On the Cloudera Data Platform side: Partitions, Object store / HDFS files, Databases, Hive tables, plus custom fields where Cloudera Data Platform exposes them. On the Amazon RDS side: Read Replicas, Stored Procedures, Databases, Schemas. Stacksync auto-detects both schemas and converts types between the two systems.
Yes. Each object mapping can be bidirectional or restricted to a single direction (both systems accept writes). Read-only mirrors, one-way pushes, and full two-way sync can be mixed in the same integration.
Common patterns for Amazon RDS and Cloudera Data Platform: Offload heavy reads; Operational data in the warehouse, minus the pipeline; Serve warehouse results at database speed.
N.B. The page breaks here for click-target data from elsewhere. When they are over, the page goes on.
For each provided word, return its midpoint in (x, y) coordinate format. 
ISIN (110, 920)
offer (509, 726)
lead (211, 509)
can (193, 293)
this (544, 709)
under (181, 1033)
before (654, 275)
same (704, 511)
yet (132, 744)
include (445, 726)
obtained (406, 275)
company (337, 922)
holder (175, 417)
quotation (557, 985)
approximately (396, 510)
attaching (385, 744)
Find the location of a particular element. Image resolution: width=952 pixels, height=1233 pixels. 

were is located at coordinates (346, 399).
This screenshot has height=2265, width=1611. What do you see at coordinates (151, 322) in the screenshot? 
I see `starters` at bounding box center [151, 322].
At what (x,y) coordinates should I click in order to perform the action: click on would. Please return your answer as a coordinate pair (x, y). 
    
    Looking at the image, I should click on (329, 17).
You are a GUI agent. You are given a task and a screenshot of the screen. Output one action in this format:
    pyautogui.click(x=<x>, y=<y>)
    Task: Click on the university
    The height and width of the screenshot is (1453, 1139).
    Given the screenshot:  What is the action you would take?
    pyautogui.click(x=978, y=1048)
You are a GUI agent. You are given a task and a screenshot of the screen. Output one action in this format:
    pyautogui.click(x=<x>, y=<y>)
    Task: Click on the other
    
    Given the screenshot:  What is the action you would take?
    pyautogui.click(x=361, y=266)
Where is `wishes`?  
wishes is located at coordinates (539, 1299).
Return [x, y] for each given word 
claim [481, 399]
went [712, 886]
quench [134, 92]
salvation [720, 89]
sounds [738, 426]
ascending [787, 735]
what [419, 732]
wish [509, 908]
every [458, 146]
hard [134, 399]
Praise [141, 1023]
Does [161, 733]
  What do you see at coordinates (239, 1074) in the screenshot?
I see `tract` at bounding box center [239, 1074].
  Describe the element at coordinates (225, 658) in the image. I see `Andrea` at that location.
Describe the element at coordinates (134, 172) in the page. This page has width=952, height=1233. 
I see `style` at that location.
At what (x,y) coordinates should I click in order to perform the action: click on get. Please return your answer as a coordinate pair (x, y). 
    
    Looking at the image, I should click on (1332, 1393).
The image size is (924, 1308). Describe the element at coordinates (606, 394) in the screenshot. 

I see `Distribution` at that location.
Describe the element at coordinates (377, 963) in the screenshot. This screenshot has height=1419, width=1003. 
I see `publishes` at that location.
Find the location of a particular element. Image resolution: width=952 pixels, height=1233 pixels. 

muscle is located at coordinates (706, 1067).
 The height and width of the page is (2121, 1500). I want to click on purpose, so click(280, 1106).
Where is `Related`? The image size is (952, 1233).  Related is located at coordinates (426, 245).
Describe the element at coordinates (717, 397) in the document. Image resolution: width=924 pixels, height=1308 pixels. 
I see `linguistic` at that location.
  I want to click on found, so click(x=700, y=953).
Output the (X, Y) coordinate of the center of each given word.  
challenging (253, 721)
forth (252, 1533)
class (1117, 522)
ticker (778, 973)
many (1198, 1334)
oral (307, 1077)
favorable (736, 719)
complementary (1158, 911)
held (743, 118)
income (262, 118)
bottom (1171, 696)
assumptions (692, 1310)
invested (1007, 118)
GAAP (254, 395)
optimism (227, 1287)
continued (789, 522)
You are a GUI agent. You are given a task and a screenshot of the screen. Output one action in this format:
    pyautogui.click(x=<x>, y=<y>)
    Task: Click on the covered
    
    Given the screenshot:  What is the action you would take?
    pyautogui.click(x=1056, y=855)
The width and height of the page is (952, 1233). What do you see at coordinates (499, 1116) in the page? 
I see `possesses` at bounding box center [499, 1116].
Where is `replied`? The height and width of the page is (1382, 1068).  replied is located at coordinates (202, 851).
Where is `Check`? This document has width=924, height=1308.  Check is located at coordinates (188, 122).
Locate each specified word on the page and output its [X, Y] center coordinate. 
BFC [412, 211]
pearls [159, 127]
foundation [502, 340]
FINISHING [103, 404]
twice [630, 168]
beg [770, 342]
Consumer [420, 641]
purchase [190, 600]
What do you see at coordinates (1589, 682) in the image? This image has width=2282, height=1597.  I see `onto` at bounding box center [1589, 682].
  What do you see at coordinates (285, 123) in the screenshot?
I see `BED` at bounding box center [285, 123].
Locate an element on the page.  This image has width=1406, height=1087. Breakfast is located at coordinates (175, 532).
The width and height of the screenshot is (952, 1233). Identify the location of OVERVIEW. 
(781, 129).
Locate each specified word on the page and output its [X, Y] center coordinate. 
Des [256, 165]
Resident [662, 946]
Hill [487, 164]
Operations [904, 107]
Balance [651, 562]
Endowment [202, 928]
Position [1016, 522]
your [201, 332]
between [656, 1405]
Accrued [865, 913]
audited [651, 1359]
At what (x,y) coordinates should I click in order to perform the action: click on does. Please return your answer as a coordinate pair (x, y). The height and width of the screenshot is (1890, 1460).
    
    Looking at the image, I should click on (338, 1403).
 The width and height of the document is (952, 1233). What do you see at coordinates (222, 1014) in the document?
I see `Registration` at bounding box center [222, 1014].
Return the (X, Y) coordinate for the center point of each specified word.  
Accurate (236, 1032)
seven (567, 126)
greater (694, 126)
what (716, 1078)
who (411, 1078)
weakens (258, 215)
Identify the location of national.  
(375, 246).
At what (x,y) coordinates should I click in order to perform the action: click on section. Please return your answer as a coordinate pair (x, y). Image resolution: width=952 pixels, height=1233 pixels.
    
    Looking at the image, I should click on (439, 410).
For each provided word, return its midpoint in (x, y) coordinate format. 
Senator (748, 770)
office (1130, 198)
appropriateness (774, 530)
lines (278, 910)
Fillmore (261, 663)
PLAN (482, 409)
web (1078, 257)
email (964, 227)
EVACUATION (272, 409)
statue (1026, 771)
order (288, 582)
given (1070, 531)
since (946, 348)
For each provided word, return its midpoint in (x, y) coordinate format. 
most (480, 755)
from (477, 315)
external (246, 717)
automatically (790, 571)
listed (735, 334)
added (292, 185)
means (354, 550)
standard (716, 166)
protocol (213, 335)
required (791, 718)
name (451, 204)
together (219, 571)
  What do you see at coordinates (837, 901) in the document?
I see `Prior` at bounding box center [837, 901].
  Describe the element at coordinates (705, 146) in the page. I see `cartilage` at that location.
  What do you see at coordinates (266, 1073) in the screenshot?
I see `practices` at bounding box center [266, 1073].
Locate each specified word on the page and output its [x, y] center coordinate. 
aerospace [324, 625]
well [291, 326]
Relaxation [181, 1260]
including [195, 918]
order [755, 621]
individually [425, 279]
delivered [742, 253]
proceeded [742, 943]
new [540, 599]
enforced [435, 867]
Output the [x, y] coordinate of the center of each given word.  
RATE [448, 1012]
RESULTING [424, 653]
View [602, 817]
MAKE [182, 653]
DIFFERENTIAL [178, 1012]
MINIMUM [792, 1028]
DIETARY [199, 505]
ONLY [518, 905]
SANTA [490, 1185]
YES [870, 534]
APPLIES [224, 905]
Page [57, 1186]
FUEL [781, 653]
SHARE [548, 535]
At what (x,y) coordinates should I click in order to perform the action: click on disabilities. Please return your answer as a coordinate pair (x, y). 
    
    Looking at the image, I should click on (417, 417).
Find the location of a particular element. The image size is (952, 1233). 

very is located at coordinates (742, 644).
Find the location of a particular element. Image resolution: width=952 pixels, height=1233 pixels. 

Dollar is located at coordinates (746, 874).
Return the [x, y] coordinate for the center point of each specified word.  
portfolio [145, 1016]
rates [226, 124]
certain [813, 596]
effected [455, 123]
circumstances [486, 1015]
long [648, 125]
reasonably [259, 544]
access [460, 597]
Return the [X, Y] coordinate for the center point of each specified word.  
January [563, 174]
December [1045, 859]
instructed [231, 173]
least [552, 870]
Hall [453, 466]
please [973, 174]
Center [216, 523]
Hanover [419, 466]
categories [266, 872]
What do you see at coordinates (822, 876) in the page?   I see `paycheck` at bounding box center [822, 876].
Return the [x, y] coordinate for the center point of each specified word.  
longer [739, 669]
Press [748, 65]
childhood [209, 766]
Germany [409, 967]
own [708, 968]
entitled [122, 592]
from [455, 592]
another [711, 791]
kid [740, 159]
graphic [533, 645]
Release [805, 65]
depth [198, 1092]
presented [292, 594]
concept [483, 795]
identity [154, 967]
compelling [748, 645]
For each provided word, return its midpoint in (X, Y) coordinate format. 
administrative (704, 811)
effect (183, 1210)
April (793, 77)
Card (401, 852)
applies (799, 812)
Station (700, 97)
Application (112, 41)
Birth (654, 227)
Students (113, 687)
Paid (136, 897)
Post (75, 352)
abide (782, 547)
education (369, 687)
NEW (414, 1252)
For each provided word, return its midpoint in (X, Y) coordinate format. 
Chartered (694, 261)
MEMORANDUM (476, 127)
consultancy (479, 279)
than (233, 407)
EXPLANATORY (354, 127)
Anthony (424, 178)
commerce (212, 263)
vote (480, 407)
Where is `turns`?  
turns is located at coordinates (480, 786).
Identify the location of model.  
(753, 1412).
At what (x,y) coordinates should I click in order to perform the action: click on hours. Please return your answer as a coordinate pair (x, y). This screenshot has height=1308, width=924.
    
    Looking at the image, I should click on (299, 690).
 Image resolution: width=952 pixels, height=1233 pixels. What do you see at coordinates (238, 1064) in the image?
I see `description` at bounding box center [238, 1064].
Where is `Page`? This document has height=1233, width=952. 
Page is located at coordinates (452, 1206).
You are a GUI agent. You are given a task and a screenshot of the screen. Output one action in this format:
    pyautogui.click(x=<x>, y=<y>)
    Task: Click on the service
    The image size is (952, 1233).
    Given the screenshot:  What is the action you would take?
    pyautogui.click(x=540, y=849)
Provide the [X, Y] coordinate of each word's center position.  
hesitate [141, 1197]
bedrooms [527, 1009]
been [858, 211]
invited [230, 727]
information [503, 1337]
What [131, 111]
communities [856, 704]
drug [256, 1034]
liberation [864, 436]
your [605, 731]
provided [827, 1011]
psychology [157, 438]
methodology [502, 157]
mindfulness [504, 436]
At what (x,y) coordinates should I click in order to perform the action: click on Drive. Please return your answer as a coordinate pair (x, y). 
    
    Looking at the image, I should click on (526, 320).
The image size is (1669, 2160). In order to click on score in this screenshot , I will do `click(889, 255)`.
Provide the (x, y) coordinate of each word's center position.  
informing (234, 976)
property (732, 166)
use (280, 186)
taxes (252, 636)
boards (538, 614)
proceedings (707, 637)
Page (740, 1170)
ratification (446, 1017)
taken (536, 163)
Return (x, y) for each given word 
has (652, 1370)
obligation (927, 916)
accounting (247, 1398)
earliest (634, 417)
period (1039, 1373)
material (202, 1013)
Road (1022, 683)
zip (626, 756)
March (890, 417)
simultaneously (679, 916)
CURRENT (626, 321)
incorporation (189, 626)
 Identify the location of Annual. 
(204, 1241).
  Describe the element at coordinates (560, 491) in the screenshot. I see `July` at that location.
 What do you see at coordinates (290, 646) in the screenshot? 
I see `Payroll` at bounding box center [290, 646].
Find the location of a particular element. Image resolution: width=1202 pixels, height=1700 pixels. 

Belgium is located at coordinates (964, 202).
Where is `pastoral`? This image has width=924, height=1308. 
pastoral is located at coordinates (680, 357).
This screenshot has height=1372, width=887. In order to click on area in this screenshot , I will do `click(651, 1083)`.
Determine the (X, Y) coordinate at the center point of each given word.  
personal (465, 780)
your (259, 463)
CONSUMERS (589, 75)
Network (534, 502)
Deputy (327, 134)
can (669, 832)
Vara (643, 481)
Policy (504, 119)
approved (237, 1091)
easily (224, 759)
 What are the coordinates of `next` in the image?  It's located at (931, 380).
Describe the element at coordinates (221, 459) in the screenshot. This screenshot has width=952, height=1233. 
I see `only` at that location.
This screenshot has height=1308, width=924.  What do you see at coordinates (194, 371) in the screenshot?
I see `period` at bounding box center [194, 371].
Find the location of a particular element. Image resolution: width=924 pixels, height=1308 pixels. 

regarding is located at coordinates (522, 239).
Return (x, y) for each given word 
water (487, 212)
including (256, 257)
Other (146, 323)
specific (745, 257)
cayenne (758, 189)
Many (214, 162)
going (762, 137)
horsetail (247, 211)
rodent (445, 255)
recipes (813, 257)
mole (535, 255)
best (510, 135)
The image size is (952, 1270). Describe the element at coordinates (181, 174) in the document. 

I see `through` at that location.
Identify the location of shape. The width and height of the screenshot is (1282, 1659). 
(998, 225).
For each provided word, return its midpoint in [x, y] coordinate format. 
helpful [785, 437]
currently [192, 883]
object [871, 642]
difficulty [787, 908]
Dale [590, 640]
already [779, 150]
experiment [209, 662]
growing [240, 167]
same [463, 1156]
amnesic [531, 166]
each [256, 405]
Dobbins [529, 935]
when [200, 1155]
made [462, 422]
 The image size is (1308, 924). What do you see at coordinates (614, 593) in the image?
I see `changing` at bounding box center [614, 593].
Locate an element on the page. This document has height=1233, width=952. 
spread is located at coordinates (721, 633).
Point analytical queries at the synced copy in Cloudera Data Platform and keep Amazon RDS focused on its operational workload.
Amazon RDS: SQL wire protocol of the chosen engine (PostgreSQL, MySQL, MariaDB, SQL Server, Oracle). Authentication: Database credentials over SSL/TLS, or IAM database authentication on supported engines. Cloudera Data Platform: JDBC/ODBC over Hive and Impala SQL endpoints, plus REST management APIs. Authentication: Kerberos, LDAP, or workload user credentials, often brokered through the Knox gateway. Stacksync manages authentication, retries, and rate limits on both sides.
Cloudera Data Platform: CDP bundles open-source engines (Hive, Impala, Spark, Kudu) behind a shared Hive Metastore and shared security via Apache Ranger, so integrations usually target a SQL endpoint rather than storage directly. Amazon RDS: RDS is a managed hosting layer, not a separate API: clients connect with standard engine drivers at the instance endpoint. Stacksync's field mapping accounts for these differences between Amazon RDS and Cloudera Data Platform without custom code.
As a data company, we understand the importance of keeping your data secure. Stacksync is built with security best practices to keep your data safe at every layer, and is DPF-certified for US, EU, UK and CH data transfers.
Let your users access Stacksync from your centralized user management systems. Works with Okta, Azure, Google SSO and more.
Immediately get alerted about record syncing issues over email, Slack, PagerDuty and WhatsApp. Resolve issues from a centralized dashboard with retry and revert options.
Securely connects to your systems with:
Every pair below is a real-time, two-way sync. Search all 386 integrations available for Amazon RDS and Cloudera Data Platform.